Physicians whose clientele is composed of a high percentage of Medicaid and uninsured patients may also have a more difficult time securing managed care contracts. Bindman et al. (1998) studied the frequency of denials or terminations of managed care contracts experienced by primary care physicians. They found that physicians with higher proportions of uninsured patients were 4 times more likely to have a contract terminated or denied. There was also a significant positive correlation between the number of uninsured patients a physician saw and the frequency of denials from managed care contracts for these physicians. Latino physicians had significantly lower odds of having more than 10 percent of their patients enrolled in a managed care plan: 23 percent of Latino physicians in group practice are in no way affiliated with an HMO.
One reason for the imbalance, noted by Mackenzie et al. (1999), might be that solo practices are associated with lower levels of participation in managed care, and minority physicians tend to have solo practice settings. MacKenzie et al., through a survey of physicians who tended to treat managed care patients, found that 56 percent claimed they had difficulty referring patients of varied ethnic backgrounds to specialists who met those patients' cultural needs. The author expresses guarded optimism that as the idea of cultural competency within managed care gains momentum, managed care organizations will become increasingly aware of the importance of 'ethnic matching'. As a result, they may attempt to recruit ethnic minority physicians as a way to attract and retain ethnic minority members.
In 2000, minorities constituted 27 percent of the population age 18-34-the age group that reflects the population entering the workforce. By 2020, minorities will constitute approximately 45 percent of the age 18-34 population. An estimated 15 percent of the population in this age group will be African American, and 30 percent will be Hispanic or a non-African American minority. As minorities constitute a larger portion of the population from which new health workers are drawn, minority representation in the physician workforce will naturally rise.
Also, as noted by Libby, Zhou, and Kindig (1997), organizations such as the Bureau of Health Professions, the Institute of Medicine, the Association of American Medical Colleges, and others have made racial/ethnic equity in the physician workforce a high priority.
As shown by Libby et al., however, racial parity in the physician workforce will likely not occur in the next few decades, although some gains in parity will be made. For five race/ethnicity groups, these authors forecast the number of physicians per 100,000 population of the same race or ethnicity as the physician. Their projection model constrains the race-specific physician-to-population ratios to converge over time to an equilibrium of 218 physicians per 100,000 population by adjusting the racial composition of first-year graduate medical education cohorts. The soonest that racial parity is reached, given projected demographics, is around 2040.

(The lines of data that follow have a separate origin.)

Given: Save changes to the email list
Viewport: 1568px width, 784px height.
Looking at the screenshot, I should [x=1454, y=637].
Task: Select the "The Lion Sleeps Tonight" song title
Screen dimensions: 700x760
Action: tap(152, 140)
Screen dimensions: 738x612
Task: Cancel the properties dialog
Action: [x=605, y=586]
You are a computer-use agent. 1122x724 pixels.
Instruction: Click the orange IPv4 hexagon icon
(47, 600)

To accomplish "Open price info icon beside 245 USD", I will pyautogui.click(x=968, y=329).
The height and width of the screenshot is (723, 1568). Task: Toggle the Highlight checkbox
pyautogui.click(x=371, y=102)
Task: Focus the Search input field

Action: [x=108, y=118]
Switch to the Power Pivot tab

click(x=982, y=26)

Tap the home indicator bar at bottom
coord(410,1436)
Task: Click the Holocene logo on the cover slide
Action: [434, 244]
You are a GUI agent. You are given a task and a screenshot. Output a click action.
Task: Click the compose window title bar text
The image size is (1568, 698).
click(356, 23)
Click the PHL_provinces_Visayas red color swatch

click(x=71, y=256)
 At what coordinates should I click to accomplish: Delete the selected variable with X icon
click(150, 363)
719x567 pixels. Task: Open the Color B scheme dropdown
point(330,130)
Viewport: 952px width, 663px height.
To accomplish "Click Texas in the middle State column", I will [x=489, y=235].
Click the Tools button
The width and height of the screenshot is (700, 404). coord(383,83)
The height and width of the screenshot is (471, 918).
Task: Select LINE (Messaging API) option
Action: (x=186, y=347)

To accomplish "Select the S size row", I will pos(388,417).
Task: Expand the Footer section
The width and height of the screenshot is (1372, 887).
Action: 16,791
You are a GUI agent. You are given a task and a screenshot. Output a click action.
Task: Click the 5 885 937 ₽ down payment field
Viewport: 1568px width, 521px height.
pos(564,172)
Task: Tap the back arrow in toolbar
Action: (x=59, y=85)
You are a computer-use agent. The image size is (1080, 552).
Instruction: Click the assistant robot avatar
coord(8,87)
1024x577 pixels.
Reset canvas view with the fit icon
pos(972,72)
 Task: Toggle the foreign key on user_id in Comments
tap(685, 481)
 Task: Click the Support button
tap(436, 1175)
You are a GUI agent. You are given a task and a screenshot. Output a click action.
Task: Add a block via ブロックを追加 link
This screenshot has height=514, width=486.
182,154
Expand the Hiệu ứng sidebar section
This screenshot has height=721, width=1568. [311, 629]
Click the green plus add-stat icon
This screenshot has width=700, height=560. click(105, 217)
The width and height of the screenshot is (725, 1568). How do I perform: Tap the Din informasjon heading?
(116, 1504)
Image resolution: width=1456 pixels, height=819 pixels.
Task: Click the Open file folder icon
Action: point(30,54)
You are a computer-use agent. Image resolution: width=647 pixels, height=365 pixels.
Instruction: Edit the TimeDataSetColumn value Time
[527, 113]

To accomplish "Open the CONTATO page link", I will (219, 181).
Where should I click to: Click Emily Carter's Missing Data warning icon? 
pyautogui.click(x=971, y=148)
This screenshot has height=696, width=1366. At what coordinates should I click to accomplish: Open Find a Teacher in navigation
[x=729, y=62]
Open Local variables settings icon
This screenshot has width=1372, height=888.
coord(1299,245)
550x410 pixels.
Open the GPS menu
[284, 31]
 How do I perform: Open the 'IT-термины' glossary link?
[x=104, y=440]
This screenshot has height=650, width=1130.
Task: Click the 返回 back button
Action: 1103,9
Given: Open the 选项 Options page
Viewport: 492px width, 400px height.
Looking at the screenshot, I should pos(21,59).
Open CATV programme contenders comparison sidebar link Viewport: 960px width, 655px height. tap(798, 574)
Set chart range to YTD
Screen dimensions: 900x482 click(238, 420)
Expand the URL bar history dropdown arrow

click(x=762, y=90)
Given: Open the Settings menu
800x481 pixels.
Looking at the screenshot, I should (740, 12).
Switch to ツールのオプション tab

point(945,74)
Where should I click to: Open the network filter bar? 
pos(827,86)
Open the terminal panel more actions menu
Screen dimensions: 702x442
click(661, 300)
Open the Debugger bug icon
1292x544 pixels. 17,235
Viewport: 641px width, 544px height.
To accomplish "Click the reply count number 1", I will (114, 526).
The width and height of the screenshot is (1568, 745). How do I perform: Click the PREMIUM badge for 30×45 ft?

In summary, the literature and changing demographics suggests that increasing minority representation in the physician workforce will improve access to care for minority and vulnerable populations. Minorities face financial obstacles to become physicians, and once they become physicians may face greater financial obstacles than non-minority physicians because of practice location or other factors. Increased racial/ethnic diversity of the U.S. population over the next few decades will naturally increase minority representation in the physician workforce.
Estimates from the 2000 Sample Survey of Registered Nurses (HRSA, 2001) indicate that approximately 86.6 percent of RNs are non-Hispanic white, 4.9 percent are non-Hispanic African American, 3.5 percent are Asian; 2 percent are Hispanic; 0.5 percent are American Indian or Alaskan Native, 0.2 percent are Native Hawaiian or Pacific Islander, and 1.2 percent are of two or more racial backgrounds (see Exhibit 3.7). Among minorities, Hispanics and African Americans are underrepresented in the registered nurse workforce relative to their proportion in the overall population.
Exhibit 3.7 Racial/Ethnic Distribution of the Registered Nurse Workforce in 2000
Exhibit 3.7 Racial/Ethnic Distribution of the Registered Nurse Workforce in 2000 (Text Only)
| Race/ethnicity | % RN Population | % U.S. Population |
|---|---|---|
| Caucasian (non-Hispanic) | 86.6%
|
69.1%
|
| African American(non-Hispanic) | 4.9%
|
12.1%
|
| Hispanic | 2.0%
|
12.5%
|
| American Indian,Alaskan Native,Hawaiian/Pacific Islander | 0.7%
|
0.8%
|
| Asian | 3.5%
|
3.6%
|
| Two or more races | 1.2%
|
1.6%
|
Source: 2000 Sample Survey of RNs (HRSA, 2001).
The literature on the relationship between race or ethnicity and the supply of nurses is substantially smaller than the corresponding literature for physicians.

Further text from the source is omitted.